Subject: 2001 Turing Award
Please feel free to pass on this message:

Dear friends,

I'm happy to pass on the news that the 2001 Turing Award, the highest
award in computer science, has been awarded to Johan Dahl and Kristen
Nygaard of Norway, for their invention of object-oriented
programming, the most widely used programming paradigm in the world
today.

The formal citation of the award is on the Web at
http://www.acm.org/announcements/turing_2001.html. The Association
for Computing Machinery will present the A.M. Turing Award, its most
prestigious technical honor, at the annual ACM Awards Banquet on
April 27, 2002, at the University of Toronto in Canada.

It has been my privilege and honor to serve on the selection
committee for the Turing Award, in a group of five people, and I am
particularly pleased by this year's award. Congratulations, Kristen!

Best to all,

-- Gary

Gary Chapman
LBJ School of Public Affairs
University of Texas at Austin
Austin, TX
gary.chapman[at]mail.utexas.edu


kkeller at speakeasy

Feb 7, 2002, 1:20 PM

Post #2 of 14 (1793 views)
Permalink
2001 Turing Award [In reply to]

In article <mailman.1013109679.5469.python-list[at]python.org>,
James_Althoff[at]i2.com writes:

> ----- Message from Gary Chapman <gary.chapman[at]mail.utexas.edu> on Thu, 7
> Feb 2002 08:41:00 -0600 -----
>
> I'm happy to pass on the news that the 2001 Turing Award, the highest
> award in computer science

Damn--I thought the award was for the person who best impersonated
a Turing machine. :)

--keith

--
kkeller[at]speakeasy.net
public key: http://wombat.san-francisco.ca.us/kkeller/public_key
alt.os.linux.slackware FAQ: http://wombat.san-francisco.ca.us/perl/fom


marklists at mceahern

Feb 7, 2002, 1:34 PM

Post #3 of 14 (1800 views)
Permalink
2001 Turing Award [In reply to]

Keith Keller wrote:
> Damn--I thought the award was for the person who best impersonated
> a Turing machine. :)

Do you have any nominees?

// mark


andy47 at halfcooked

Feb 7, 2002, 4:32 PM

Post #4 of 14 (1801 views)
Permalink
2001 Turing Award [In reply to]

"Mark McEahern" <marklists[at]mceahern.com> wrote in
news:mailman.1013114112.28909.python-list[at]python.org:

> Keith Keller wrote:
>> Damn--I thought the award was for the person who best impersonated a
>> Turing machine. :)
>
> Do you have any nominees?
>
> // mark
>

I believe there is currently only one Tim-bot.

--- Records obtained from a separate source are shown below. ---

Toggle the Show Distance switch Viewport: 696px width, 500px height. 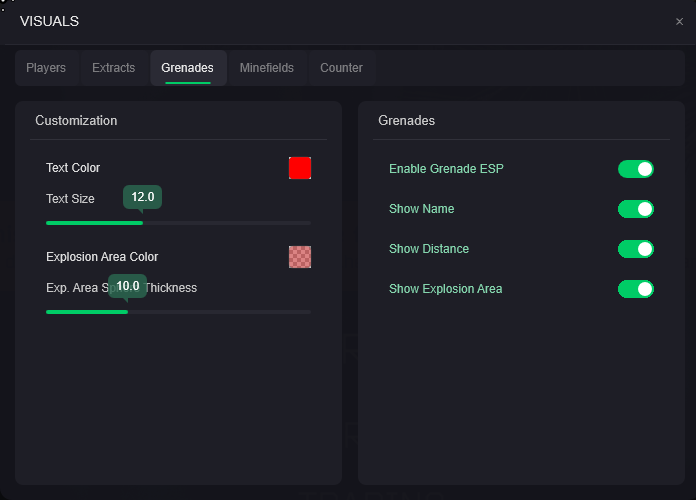[x=635, y=249]
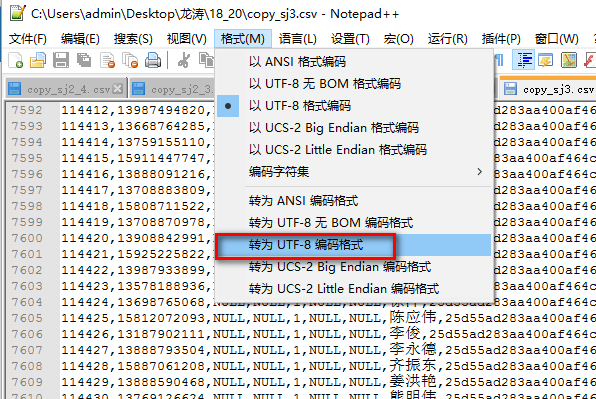Close the copy_sj2_4.csv tab
Screen dimensions: 596x399
click(118, 89)
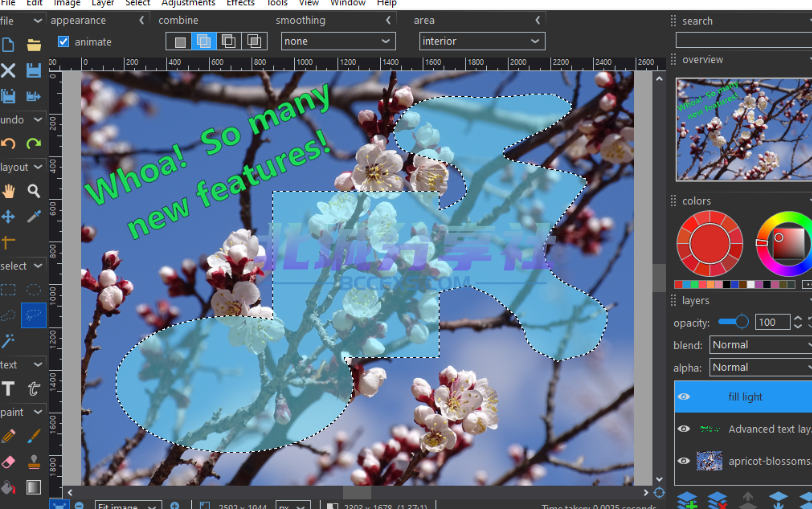Viewport: 812px width, 509px height.
Task: Select the Color picker eyedropper tool
Action: [x=34, y=216]
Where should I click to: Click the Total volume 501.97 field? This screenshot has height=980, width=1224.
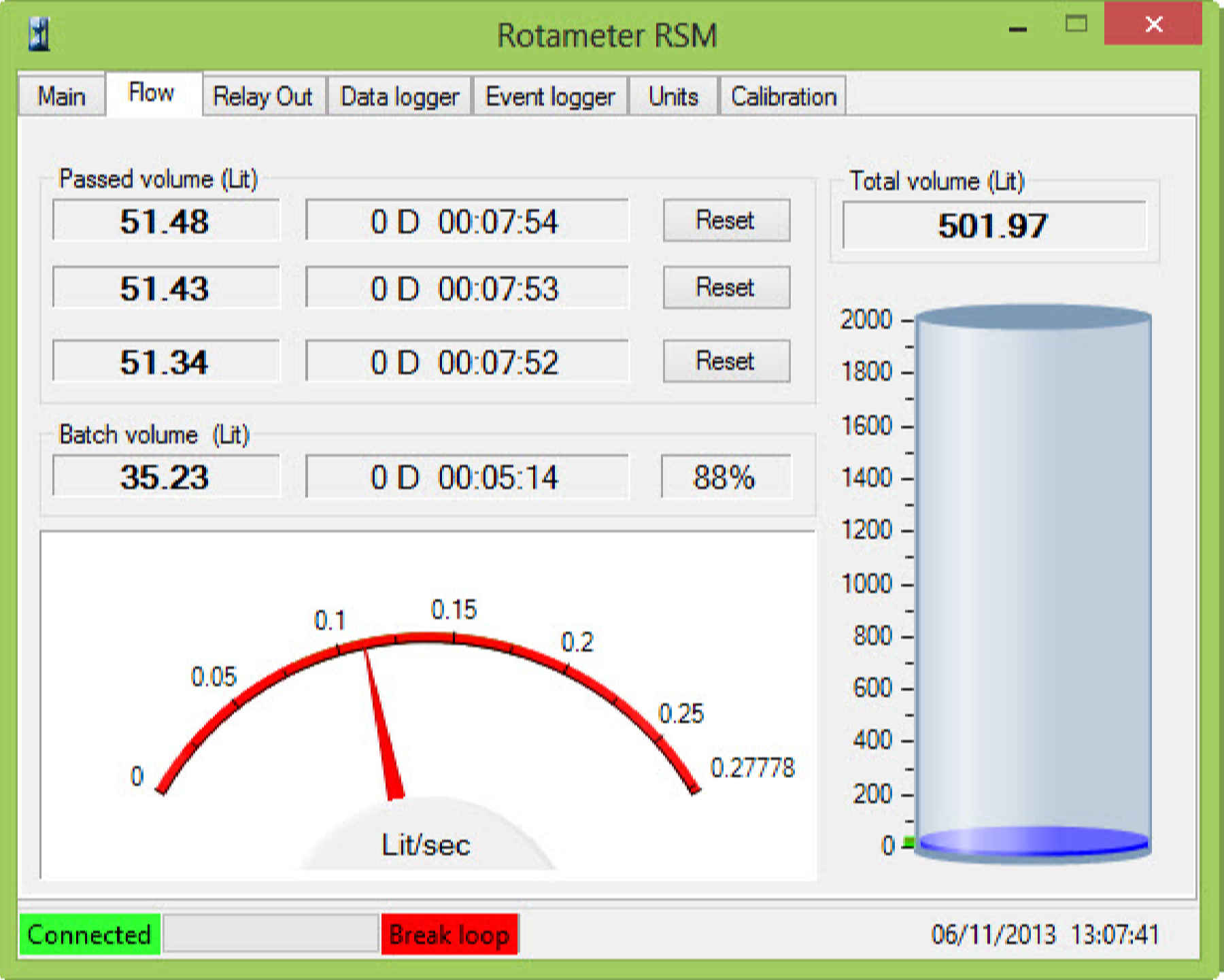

We could turn it into a chant if you want

There's-only-one-Timmy-bot-bot,there's-only-one-Timmy-bot-bot-ly y'rs,
Andy
--
Contents free posts a speciality


philh at comuno

Feb 7, 2002, 4:35 PM

Post #5 of 14 (1800 views)
Permalink
2001 Turing Award [In reply to]

On Thu, 7 Feb 2002 12:20:50 -0800, Keith Keller <kkeller[at]speakeasy.net> wrote:
>In article <mailman.1013109679.5469.python-list[at]python.org>,
> James_Althoff[at]i2.com writes:
>
>> ----- Message from Gary Chapman <gary.chapman[at]mail.utexas.edu> on Thu, 7
>> Feb 2002 08:41:00 -0600 -----
>>
>> I'm happy to pass on the news that the 2001 Turing Award, the highest
>> award in computer science
>
>Damn--I thought the award was for the person who best impersonated
>a Turing machine. :)

But only using 9 commands.

--
===== Philip Hunt ===== philh[at]comuno.freeserve.co.uk =====
Herbivore, a zero-effort email encryption system. Details at:
<http://www.vision25.demon.co.uk/oss/herbivore/intro.html>


James_Althoff at i2

Feb 7, 2002, 5:11 PM

Post #6 of 14 (1798 views)
Permalink
2001 Turing Award [In reply to]

[Keith Keller]
> Damn--I thought the award was for the person who best impersonated
> a Turing machine. :)

[Mark McEahern]
>Do you have any nominees?

Seriously though, if you are interested in the history of object-oriented
programming, Simula (Dahl and Nygaard -- 2001 Turing Award winners) is a
fascinating place to start.

For example, check out:

SIMULA begin
Graham M. Birtwistle, Ole-Johan Dahl, Bjoern Myhrhaug, and Kristen
Nygaard.
Petrocelli/Charter, New York (1975).
ISBN 0-88405-340-7.

http://www.isima.fr/asu/asubook.html

Of course, if you really want to dive into the primordial-soup mother lode
(of OO), go straight to Ivan Sutherland's Sketchpad thesis (MIT 1963).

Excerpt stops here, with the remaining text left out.